The Church of the Flat Circle

Core Truth
Time is a flat circle. All suffering that has ever happened is happening now, and will happen again forever. Consciousness was a tragic evolutionary mistake, and the kindest thing humanity can do is stop lying to itself about meaning.
Existence has no inherent purpose. Honesty is the closest thing to virtue.

That’s just a bit of what the robot told me. There is about ten pages of this shit, and it even produced prayers, holy days, and scripture.

Speaking of True Detective, google dot com the Franklin Scandal and take a little dive into that. And also, non-related, the United States admitted it had weather weapons the other day. That’s all.
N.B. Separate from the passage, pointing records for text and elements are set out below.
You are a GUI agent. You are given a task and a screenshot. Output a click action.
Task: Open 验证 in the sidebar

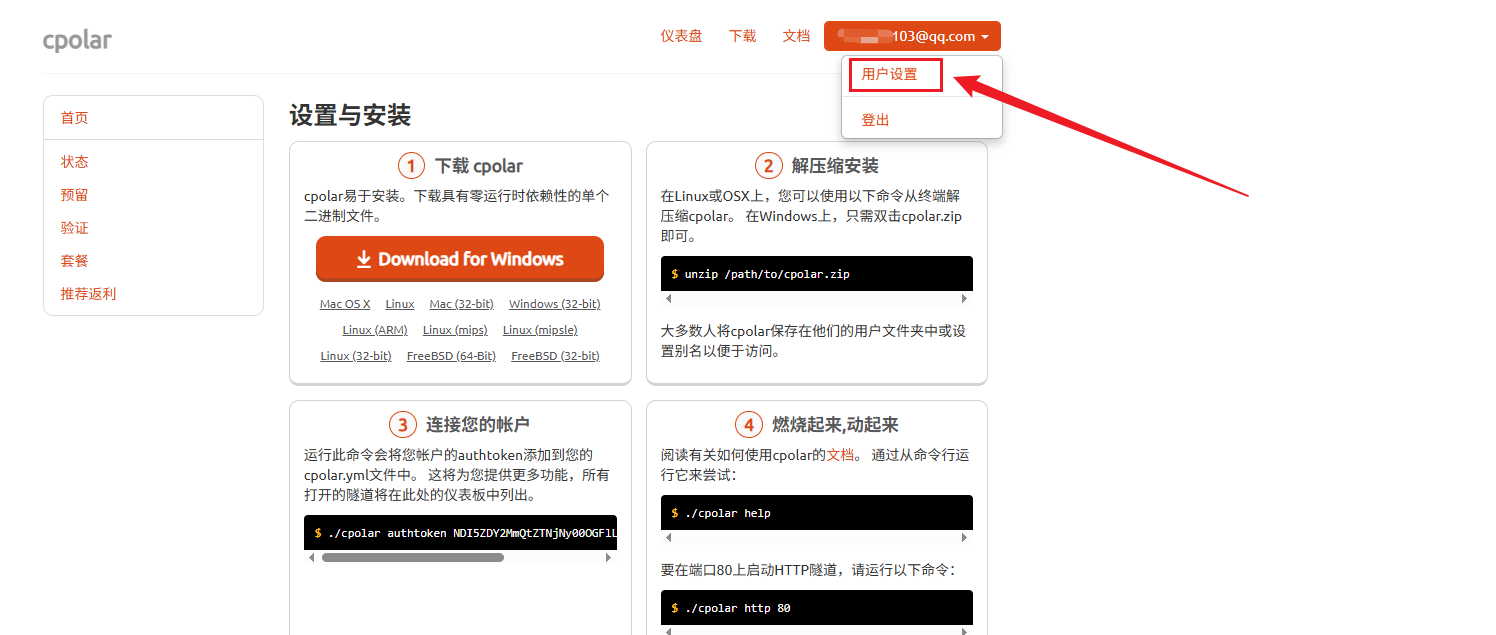click(x=75, y=228)
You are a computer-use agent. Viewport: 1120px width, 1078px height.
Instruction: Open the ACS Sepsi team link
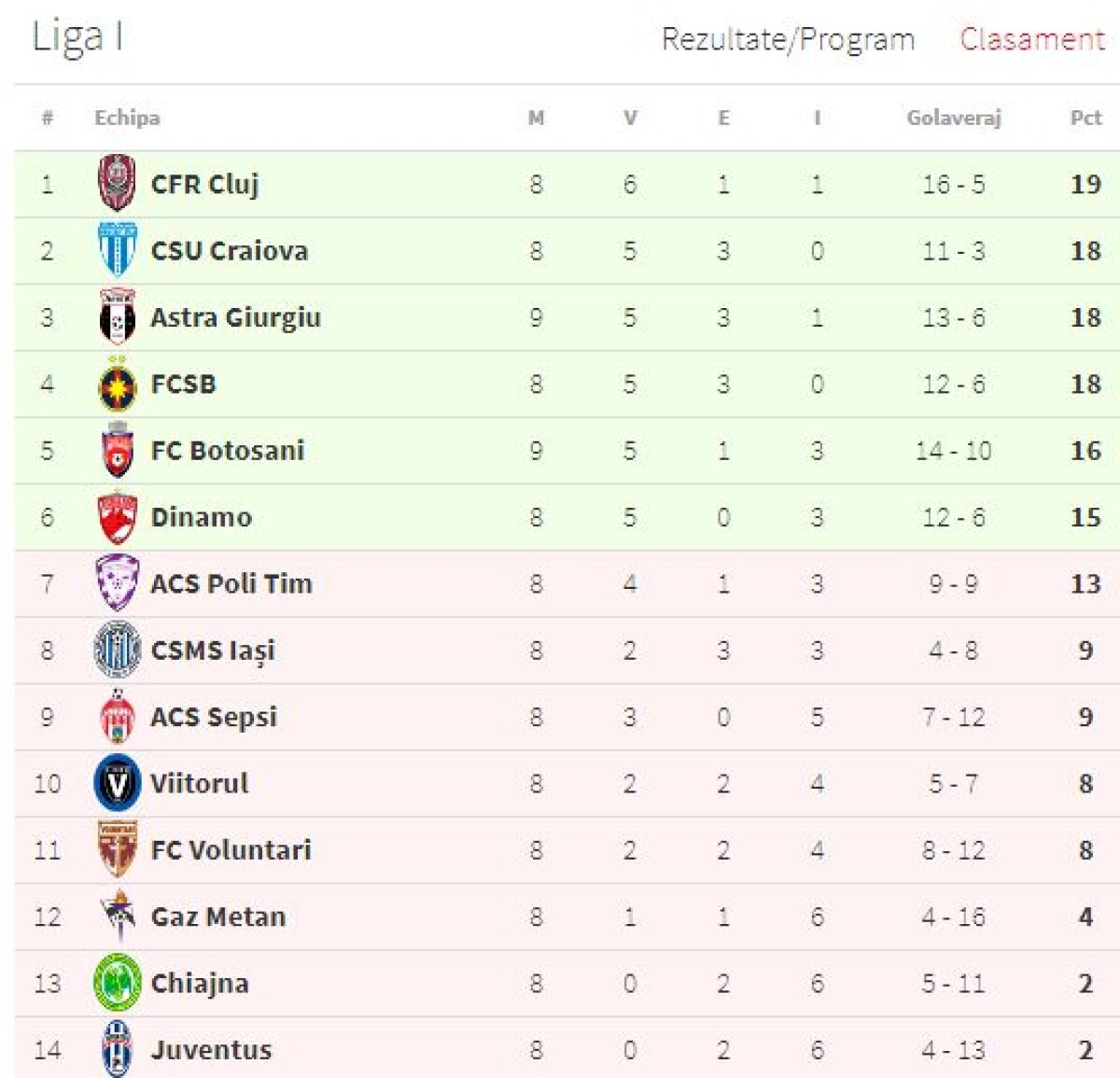[x=214, y=717]
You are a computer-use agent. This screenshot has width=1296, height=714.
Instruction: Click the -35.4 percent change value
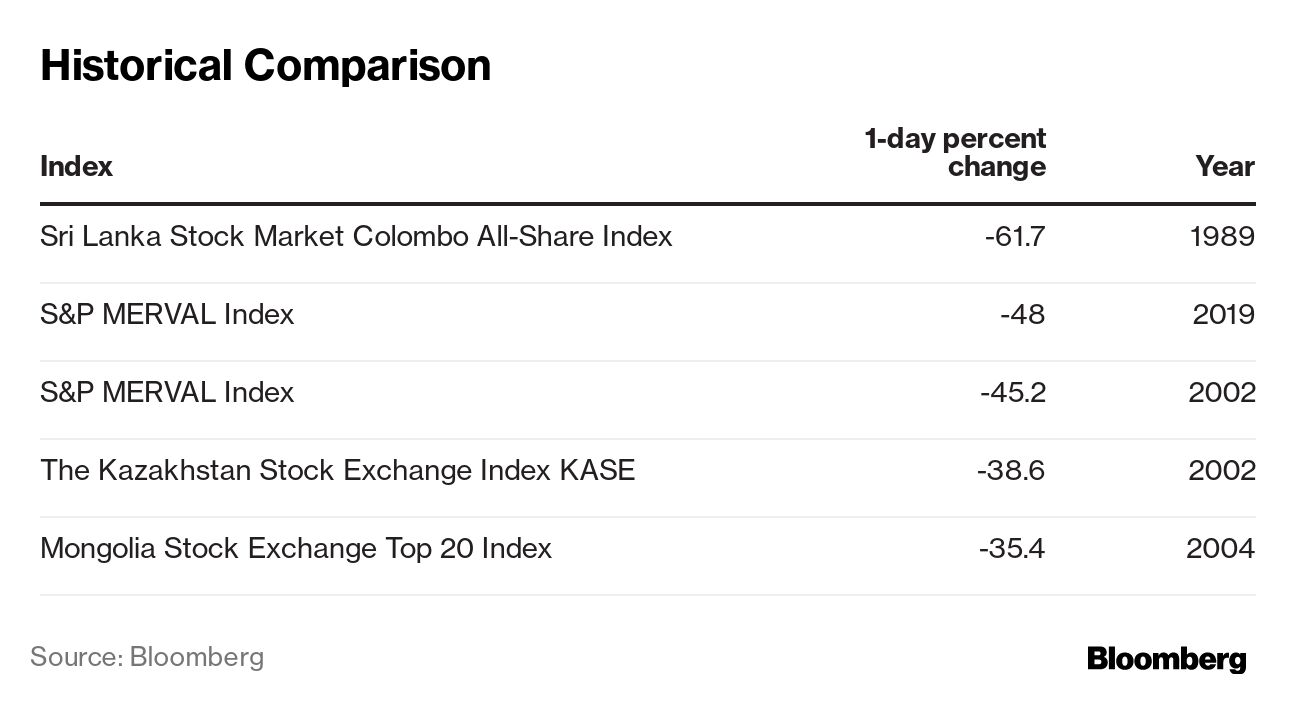[x=1011, y=548]
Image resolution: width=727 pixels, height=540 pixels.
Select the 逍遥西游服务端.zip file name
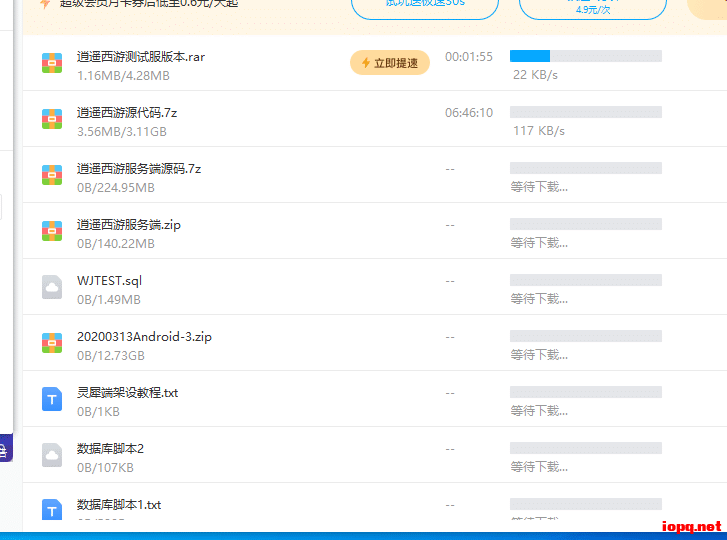click(129, 225)
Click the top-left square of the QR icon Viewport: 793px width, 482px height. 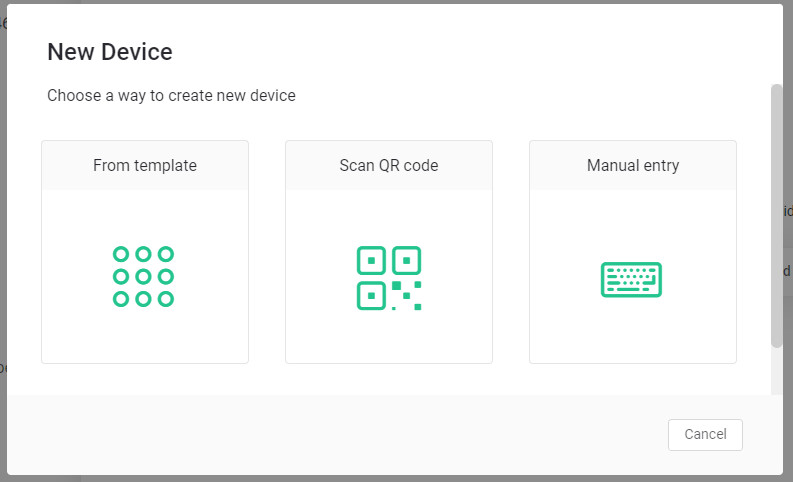[372, 261]
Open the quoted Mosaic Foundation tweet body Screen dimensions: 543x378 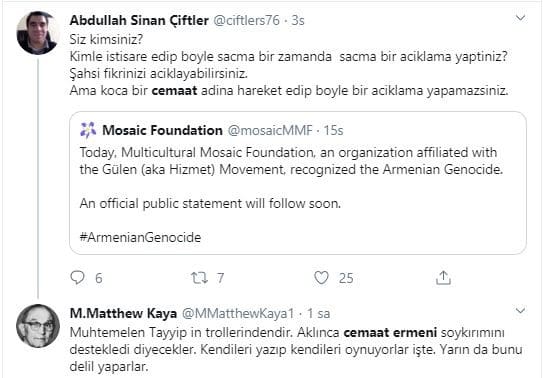click(x=298, y=183)
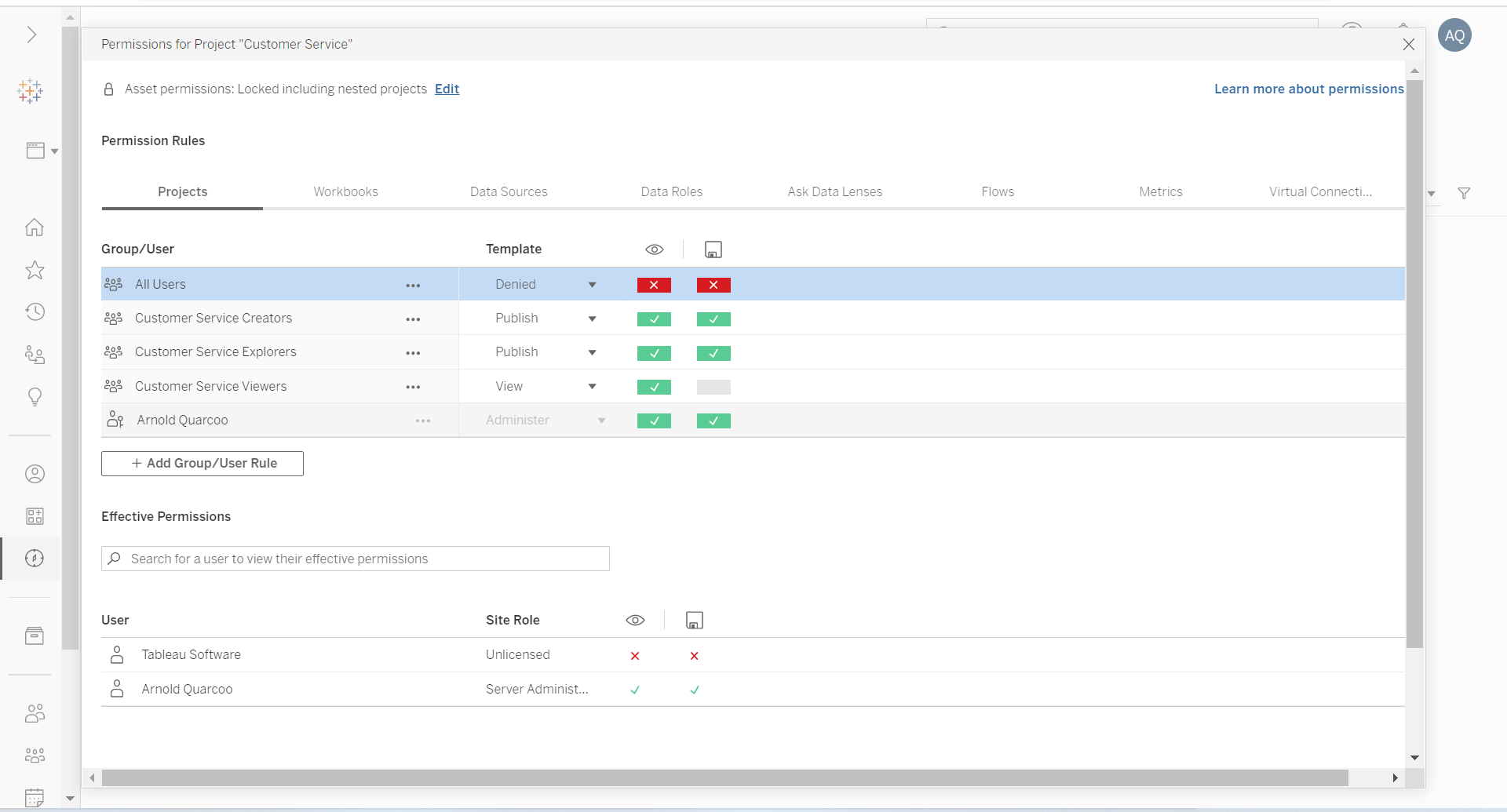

Watching this show makes me want to go back to Louisiana, not for the kid stuff or cults or murder or drugs, but to make sure Michelle Monaghan is doing alright. She is a heck of a woman. I’d like to go to a place named Rayne. It’s west of Lafayette, and I’d also like to see the old family home.

Let’s talk about my beloved Tigers basketball quickly. Admittedly, I am a stats guy, and when I look at the numbers, this team blows penis with the most expensive roster in a terrible conference. They moved up to 96 in KenPom with an impressive victory over historical powerhouse Florida Atlantic, ranked 105 in KenPom. My sweet young Tigers are, again, ranked 96 in KenPom, which would be their worst team since Tubby Smith’s 2018 squad.

I gotta go, man. Got a lot to do, but before I do, let’s talk about the highest and lowest highways in the United States.

Elevation

Highest: 11,158 feet (3,401 m), I-70 in the Eisenhower Tunnel at the Continental Divide in the Colorado Rocky Mountains.
Lowest (land): −52 feet (−16 m), I-8 at the New River near Seeley, California.
Lowest (underwater): −103 feet (−31 m), I-95 in the Fort McHenry Tunnel under the Baltimore Inner Harbor.